使用 Javascript 从 BigQuery 中的上一行和同一列计算
[英]calculate from previous row in BigQuery and same column using Javascript
问题描述
i need to calculate pending_principal from the previous raw, is there any I can do this directly in SQL?

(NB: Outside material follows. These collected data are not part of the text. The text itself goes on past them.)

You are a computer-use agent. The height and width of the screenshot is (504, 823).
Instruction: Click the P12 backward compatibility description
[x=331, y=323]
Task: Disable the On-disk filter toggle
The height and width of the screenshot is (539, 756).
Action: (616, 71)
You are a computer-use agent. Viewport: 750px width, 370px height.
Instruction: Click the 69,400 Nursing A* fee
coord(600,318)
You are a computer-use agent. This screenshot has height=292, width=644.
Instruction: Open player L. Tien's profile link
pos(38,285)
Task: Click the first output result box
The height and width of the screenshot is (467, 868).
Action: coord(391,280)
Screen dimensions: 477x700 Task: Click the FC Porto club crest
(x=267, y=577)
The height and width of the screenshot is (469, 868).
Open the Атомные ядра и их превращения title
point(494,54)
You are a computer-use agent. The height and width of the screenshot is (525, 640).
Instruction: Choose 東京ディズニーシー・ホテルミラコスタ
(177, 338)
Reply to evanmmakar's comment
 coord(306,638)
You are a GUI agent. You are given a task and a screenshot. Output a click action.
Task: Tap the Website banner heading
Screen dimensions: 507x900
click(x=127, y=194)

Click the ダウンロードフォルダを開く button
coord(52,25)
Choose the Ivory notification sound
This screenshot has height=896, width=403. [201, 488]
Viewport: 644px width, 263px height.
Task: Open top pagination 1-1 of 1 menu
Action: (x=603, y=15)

我需要从以前的原始数据中计算pending_principal,有什么我可以直接在SQL 中执行此操作的吗? I'm using BigQuery and Javascript.我正在使用 BigQuery 和 Javascript。
sample Data样本数据
| Date日期 |
Rawnumb生麻 |
late_fee滞纳金 |
interest兴趣 |
Pending_principal Pending_principal |
|---|---|---|---|---|
| 2020-01-01 2020-01-01 |
1 1 |
0 0 |
100000 100000 |
1000000 1000000 |
| 2020-01-02 2020-01-02 |
2 2 |
null null |
150000 150000 |
null null |
| 2020-01-03 2020-01-03 |
3 3 |
null null |
200000 200000 |
null null |
| 2020-01-04 2020-01-04 |
4 4 |
null null |
250000 250000 |
null null |
| 2020-01-05 2020-01-05 |
1 1 |
100000 100000 |
300000 300000 |
1000000 1000000 |
| 2020-01-06 2020-01-06 |
2 2 |
null null |
900000 900000 |
null null |
i want to calculate pending_principal and late_fee which contains null values我想计算包含 null 值的 pending_principal 和 late_fee
The logic for late_fee if rownumb=1 late fee already exist on table but if rownum is not 1 the logic is:如果 rownumb=1 滞纳金已经存在于表中,late_fee 的逻辑是:
late_fee=5% * previous row pending_principal
The logic for pending_principal if rownumb=1 pending_principal already exist on table but if rownum is not 1 the logic is:如果 rownumb=1 pending_principal 已存在于表中,则 pending_principal 的逻辑,但如果 rownum 不为 1,则逻辑为:
pending_principal=previous pending_principal+late_fee+interest
for example on 2020-01-02例如在 2020-01-02
late_fee=5%*1.000.000=50.000
pending_principal=1.000.000+50.000+150.000=1.200.000
i write the query:我写了查询:
CREATE TEMP FUNCTION udf_calc(x ARRAY<STRUCT<rownum INT64, late_fee INT64, interest INT64, pending_principal INT64>>)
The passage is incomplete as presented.